=== Begin Enclosure ===

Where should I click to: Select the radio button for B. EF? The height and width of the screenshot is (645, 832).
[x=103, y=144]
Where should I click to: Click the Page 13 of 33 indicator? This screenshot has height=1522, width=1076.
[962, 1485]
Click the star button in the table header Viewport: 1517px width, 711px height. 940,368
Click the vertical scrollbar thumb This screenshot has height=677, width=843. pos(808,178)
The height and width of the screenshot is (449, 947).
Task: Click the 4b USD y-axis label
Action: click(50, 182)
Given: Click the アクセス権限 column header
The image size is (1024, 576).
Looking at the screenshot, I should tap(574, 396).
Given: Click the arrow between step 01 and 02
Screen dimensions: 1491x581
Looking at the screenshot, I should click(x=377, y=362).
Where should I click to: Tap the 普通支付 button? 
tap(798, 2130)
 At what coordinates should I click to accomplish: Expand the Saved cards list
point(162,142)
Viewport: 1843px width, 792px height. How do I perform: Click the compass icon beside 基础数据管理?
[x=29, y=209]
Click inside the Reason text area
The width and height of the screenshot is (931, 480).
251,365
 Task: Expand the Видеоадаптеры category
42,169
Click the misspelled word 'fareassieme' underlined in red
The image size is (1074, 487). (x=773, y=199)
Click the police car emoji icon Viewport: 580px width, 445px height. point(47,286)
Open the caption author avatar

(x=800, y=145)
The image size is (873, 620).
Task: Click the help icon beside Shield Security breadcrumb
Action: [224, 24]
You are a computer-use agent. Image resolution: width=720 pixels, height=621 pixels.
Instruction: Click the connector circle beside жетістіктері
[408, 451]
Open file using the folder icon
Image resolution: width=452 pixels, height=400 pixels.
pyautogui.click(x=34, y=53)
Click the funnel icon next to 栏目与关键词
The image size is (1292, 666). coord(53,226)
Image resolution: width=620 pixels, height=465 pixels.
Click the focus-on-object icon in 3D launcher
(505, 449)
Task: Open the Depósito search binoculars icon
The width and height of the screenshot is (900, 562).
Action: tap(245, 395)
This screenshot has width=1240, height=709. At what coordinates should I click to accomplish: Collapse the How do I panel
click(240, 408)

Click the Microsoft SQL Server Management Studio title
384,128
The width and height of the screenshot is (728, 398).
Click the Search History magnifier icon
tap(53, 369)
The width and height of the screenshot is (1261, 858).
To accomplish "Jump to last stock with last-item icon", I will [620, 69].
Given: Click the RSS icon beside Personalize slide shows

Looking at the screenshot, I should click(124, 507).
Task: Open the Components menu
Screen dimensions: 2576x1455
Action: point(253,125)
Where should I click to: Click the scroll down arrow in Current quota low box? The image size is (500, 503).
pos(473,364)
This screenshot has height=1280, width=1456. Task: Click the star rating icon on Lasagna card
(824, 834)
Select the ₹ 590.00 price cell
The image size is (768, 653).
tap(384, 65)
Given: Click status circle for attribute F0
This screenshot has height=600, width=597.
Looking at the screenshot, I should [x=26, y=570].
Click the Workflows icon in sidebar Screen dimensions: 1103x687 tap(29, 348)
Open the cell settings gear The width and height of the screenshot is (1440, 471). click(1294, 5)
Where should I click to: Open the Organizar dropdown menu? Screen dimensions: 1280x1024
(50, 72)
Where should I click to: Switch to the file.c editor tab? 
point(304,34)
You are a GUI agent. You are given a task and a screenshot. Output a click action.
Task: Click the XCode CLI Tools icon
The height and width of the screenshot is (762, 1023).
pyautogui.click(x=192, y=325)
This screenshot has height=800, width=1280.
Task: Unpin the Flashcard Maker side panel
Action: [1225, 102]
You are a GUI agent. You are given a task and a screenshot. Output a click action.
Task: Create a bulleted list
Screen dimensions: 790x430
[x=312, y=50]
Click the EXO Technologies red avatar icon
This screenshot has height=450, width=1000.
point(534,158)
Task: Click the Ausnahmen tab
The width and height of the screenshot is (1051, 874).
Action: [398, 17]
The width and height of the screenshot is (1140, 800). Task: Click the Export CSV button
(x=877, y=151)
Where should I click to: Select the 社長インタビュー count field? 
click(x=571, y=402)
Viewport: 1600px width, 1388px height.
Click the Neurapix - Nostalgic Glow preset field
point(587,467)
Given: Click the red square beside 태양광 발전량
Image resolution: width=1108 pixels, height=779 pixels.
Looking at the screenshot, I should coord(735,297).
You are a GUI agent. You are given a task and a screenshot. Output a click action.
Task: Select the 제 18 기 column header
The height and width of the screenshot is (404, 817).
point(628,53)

=== End Enclosure ===

Go through the entries above and copy each line holding the string "header".

**Completed task:**
Click the star button in the table header Viewport: 1517px width, 711px height. 940,368
Given: Click the アクセス権限 column header
Task: Select the 제 18 기 column header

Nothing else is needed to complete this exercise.